Maybe about ten at night, I was serving Mr. Riach and the captain at their supper, when the ship struck something with a great sound, and we heard voices singing out. My two masters leaped to their feet.
“She’s struck!” said Mr. Riach.
“No, sir,” said the captain. “We’ve only run a boat down.”
And they hurried out.
The captain was in the right of it. We had run down a boat in the fog, and she had parted in the midst and gone to the bottom with all her crew but one. This man (as I heard afterwards) had been sitting in the stern as a passenger, while the rest were on the benches rowing. At the moment of the blow, the stern had been thrown into the air, and the man (having his hands free, and for all he was encumbered with a frieze overcoat that came below his knees) had leaped up and caught hold of the brig’s bowsprit. It showed he had luck and much agility and unusual strength, that he should have thus saved himself from such a pass. And yet, when the captain brought him into the round-house, and I set eyes on him for the first time, he looked as cool as I did.
He was smallish in stature, but well set and as nimble as a goat; his face was of a good open expression, but sunburnt very dark, and heavily freckled and pitted with the small-pox; his eyes were unusually light and had a kind of dancing madness in them, that was both engaging and alarming; and when he took off his great-coat, he laid a pair of fine silver-mounted pistols on the table, and I saw that he was belted with a great sword. His manners, besides, were elegant, and he pledged the captain handsomely. Altogether I thought of him, at the first sight, that here was a man I would rather call my friend than my enemy.

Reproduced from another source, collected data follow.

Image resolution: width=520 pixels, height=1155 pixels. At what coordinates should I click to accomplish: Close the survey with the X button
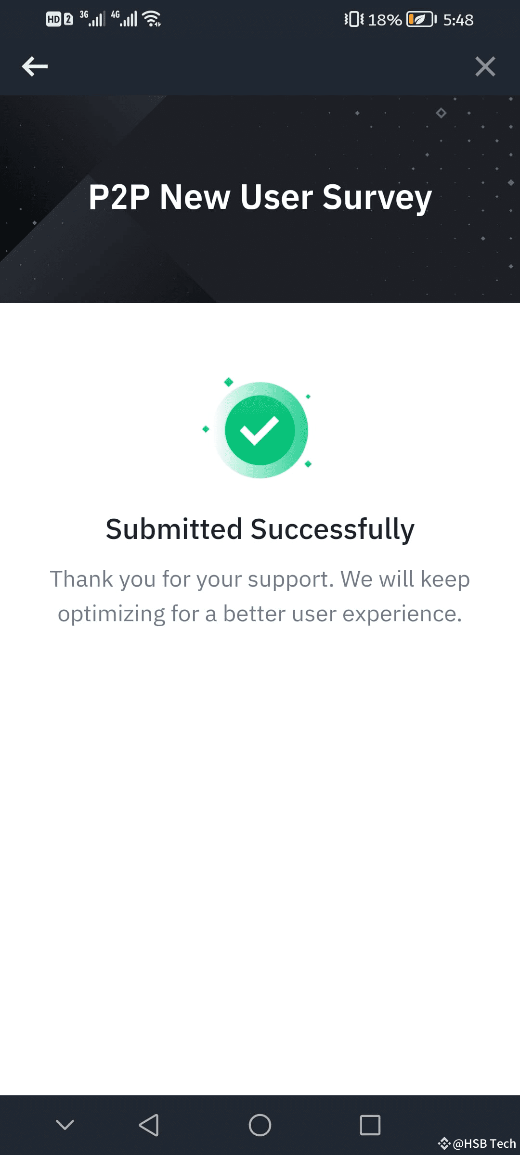tap(485, 67)
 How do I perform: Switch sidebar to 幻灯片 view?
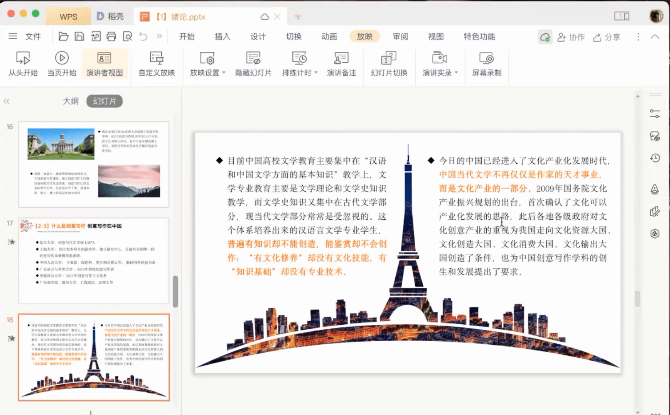point(104,101)
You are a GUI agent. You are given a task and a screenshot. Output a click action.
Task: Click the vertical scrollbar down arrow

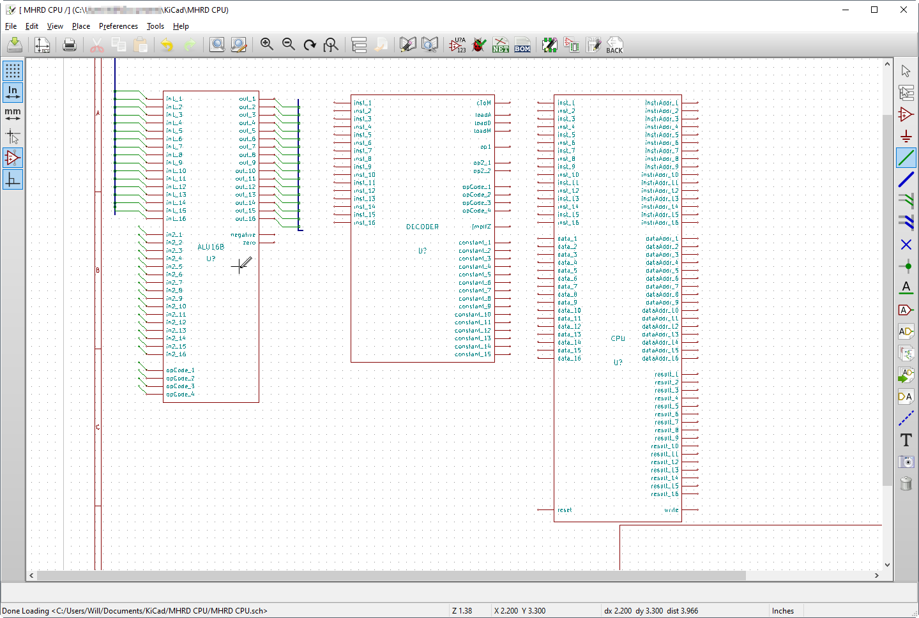pos(887,564)
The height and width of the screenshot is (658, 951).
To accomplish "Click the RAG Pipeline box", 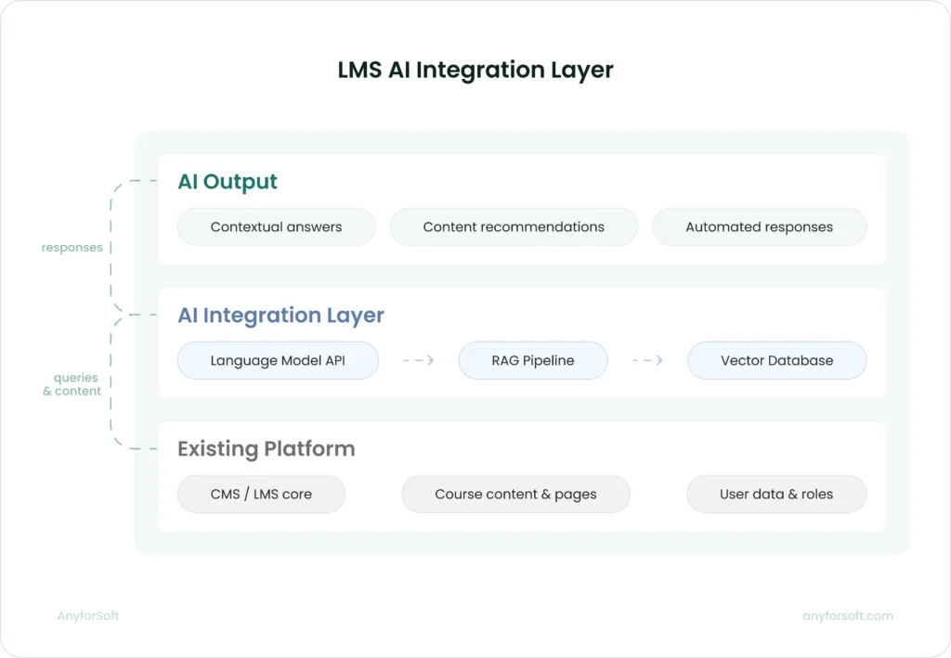I will tap(532, 360).
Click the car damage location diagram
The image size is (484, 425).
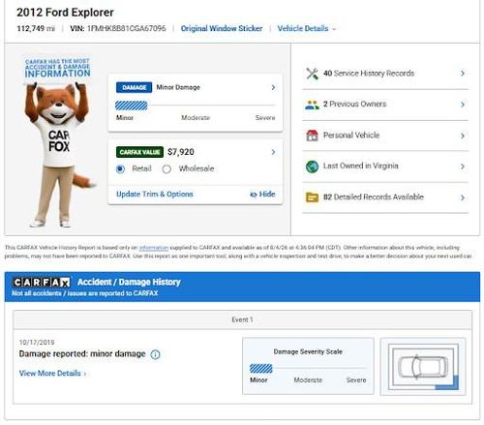423,366
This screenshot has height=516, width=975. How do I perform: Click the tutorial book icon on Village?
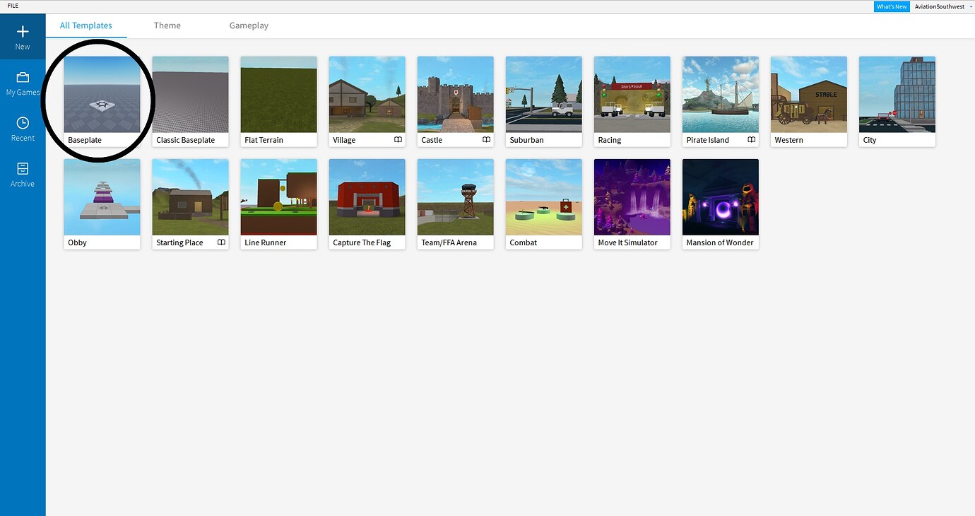point(398,140)
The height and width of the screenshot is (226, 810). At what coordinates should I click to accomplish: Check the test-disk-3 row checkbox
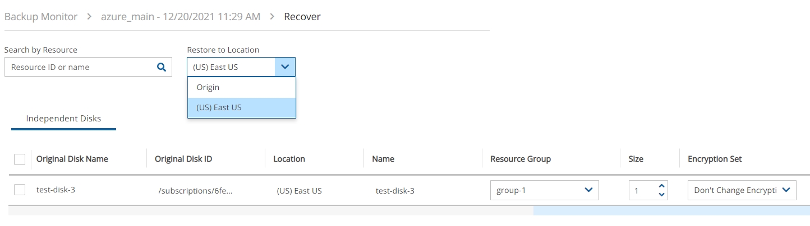[x=20, y=190]
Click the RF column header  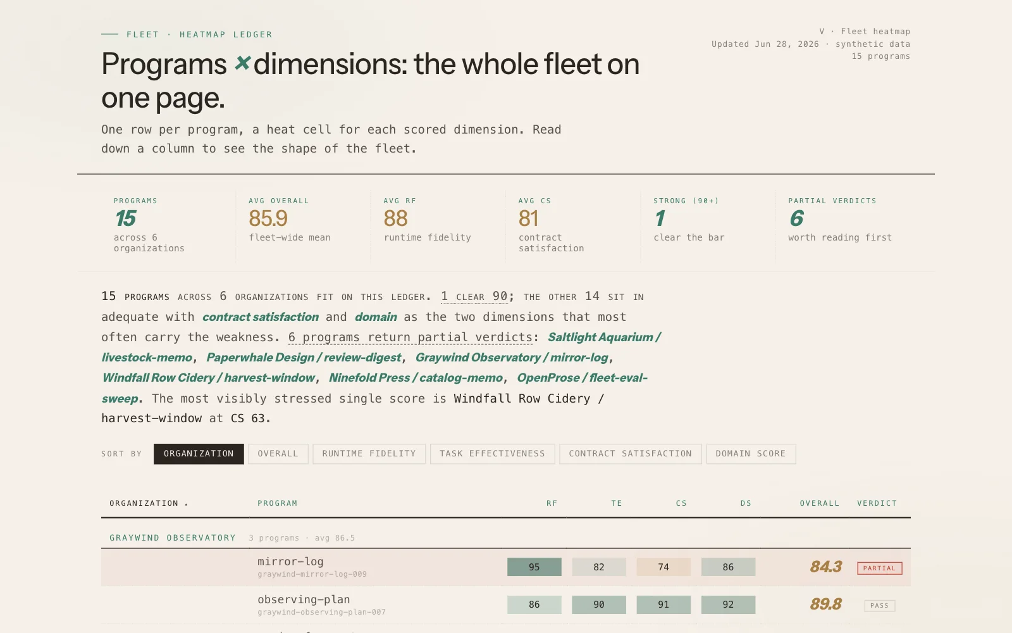click(x=552, y=503)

The captain, too, was taking his observations, but rather of the man’s clothes than his person. And to be sure, as soon as he had taken off the great-coat, he showed forth mighty fine for the round-house of a merchant brig: having a hat with feathers, a red waistcoat, breeches of black plush, and a blue coat with silver buttons and handsome silver lace; costly clothes, though somewhat spoiled with the fog and being slept in.
“I’m vexed, sir, about the boat,” says the captain.

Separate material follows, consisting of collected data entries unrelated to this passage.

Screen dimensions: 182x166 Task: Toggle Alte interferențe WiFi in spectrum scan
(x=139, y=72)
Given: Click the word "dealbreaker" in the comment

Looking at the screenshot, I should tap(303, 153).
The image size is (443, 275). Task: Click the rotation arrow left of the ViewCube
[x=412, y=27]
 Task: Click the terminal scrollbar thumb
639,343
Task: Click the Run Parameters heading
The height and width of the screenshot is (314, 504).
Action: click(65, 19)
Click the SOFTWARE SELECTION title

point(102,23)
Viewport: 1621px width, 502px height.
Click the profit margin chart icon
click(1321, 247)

“There are some pretty men gone to the bottom,” said the stranger, “that I would rather see on the dry land again than half a score of boats.”
“Friends of yours?” said Hoseason.
“You have none such friends in your country,” was the reply. “They would have died for me like dogs.”

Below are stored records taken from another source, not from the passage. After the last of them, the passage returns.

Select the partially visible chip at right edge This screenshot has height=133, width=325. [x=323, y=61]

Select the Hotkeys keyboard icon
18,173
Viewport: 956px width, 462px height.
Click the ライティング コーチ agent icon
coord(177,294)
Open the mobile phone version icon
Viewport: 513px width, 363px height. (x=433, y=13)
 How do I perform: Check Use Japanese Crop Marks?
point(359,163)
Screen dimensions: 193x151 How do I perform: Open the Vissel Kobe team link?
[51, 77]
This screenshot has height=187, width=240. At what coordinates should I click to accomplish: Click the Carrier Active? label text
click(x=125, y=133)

“Well, sir,” said the captain, still watching him, “there are more men in the world than boats to put them in.”
“And that’s true, too,” cried the other, “and ye seem to be a gentleman of great penetration.”
“I have been in France, sir,” says the captain, so that it was plain he meant more by the words than showed upon the face of them.
“Well, sir,” says the other, “and so has many a pretty man, for the matter of that.”
“No doubt, sir,” says the captain, “and fine coats.”
“Oho!” says the stranger, “is that how the wind sets?” And he laid his hand quickly on his pistols.
“Don’t be hasty,” said the captain. “Don’t do a mischief before ye see the need of it. Ye’ve a French soldier’s coat upon your back and a Scotch tongue in your head, to be sure; but so has many an honest fellow in these days, and I dare say none the worse of it.”
“So?” said the gentleman in the fine coat: “are ye of the honest party?” (meaning, Was he a Jacobite? for each side, in these sort of civil broils, takes the name of honesty for its own).
“Why, sir,” replied the captain, “I am a true-blue Protestant, and I thank God for it.” (It was the first word of any religion I had ever heard from him, but I learnt afterwards he was a great church-goer while on shore.) “But, for all that,” says he, “I can be sorry to see another man with his back to the wall.”
“Can ye so, indeed?” asked the Jacobite. “Well, sir, to be quite plain with ye, I am one of those honest gentlemen that were in trouble about the years forty-five and six; and (to be still quite plain with ye) if I got into the hands of any of the red-coated gentry, it’s like it would go hard with me. Now, sir, I was for France; and there was a French ship cruising here to pick me up; but she gave us the go-by in the fog—as I wish from the heart that ye had done yoursel’! And the best that I can say is this: If ye can set me ashore where I was going, I have that upon me will reward you highly for your trouble.”
“In France?” says the captain. “No, sir; that I cannot do. But where ye come from—we might talk of that.”
And then, unhappily, he observed me standing in my corner, and packed me off to the galley to get supper for the gentleman. I lost no time, I promise you; and when I came back into the round-house, I found the gentleman had taken a money-belt from about his waist, and poured out a guinea or two upon the table. The captain was looking at the guineas, and then at the belt, and then at the gentleman’s face; and I thought he seemed excited.
“Half of it,” he cried, “and I’m your man!”
The other swept back the guineas into the belt, and put it on again under his waistcoat. “I have told ye sir,” said he, “that not one doit of it belongs to me. It belongs to my chieftain,” and here he touched his hat, “and while I would be but a silly messenger to grudge some of it that the rest might come safe, I should show myself a hound indeed if I bought my own carcase any too dear. Thirty guineas on the sea-side, or sixty if ye set me on the Linnhe Loch. Take it, if ye will; if not, ye can do your worst.”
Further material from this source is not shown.